Thursday, February 24, 2011

Lively Learning, February 27, 2011

For most of us our world-view was formed by the great, seminal stories of Genesis from Creation to the Patriarchs – Creation, Cain and Abel, the Flood, and the Tower of Babel. In the last two centuries these stories were either over allegorized (turned into psychological or philosophical stories) or over literalized as people have introduced all sorts of tortured, convoluted, mental constructions to turn them into factual histories. Neither approach is true to the Bible. In Mickey’s study of Genesis we are offered a third way, in which these formative narratives are treated as both fully true and fully meaningful, one text not divided or confused.

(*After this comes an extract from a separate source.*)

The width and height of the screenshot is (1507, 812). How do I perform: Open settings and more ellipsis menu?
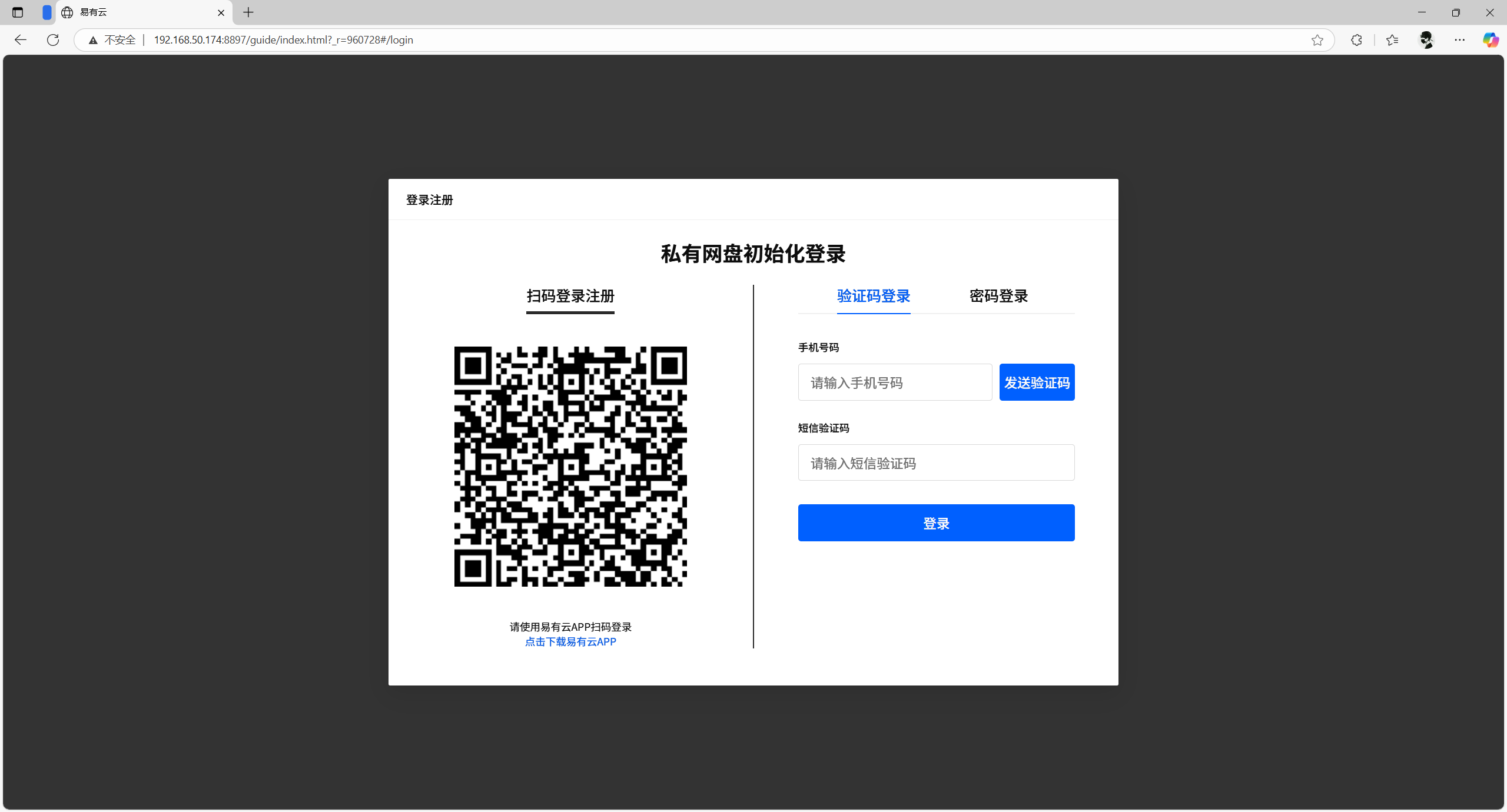click(1459, 40)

The Bible freely uses the metaphor of a race to describe our lives: “in a race all the runners run, but only one gets the prize” (I Corinthians 9:24), “let us run with perseverance the race marked out for us” (Hebrews 12:1), “I have fought the good fight, I have finished the race, I have kept the faith” (2 Timothy 4:7), and, of course, “The race is not to the swift or the battle to the strong, nor does food come to the wise or wealth to the brilliant or favor to the learned; but time and chance happen to them all” (Ecclesiastes 9:11). From football players to NASCAR, Christian symbols and language are used and the language of sports mixes with Biblical and theological language. In the Wired Word we will take up the good and bad of what happens when religion and sport mix exhortations to effort, perseverance, and morality into a sort of Civil Religion.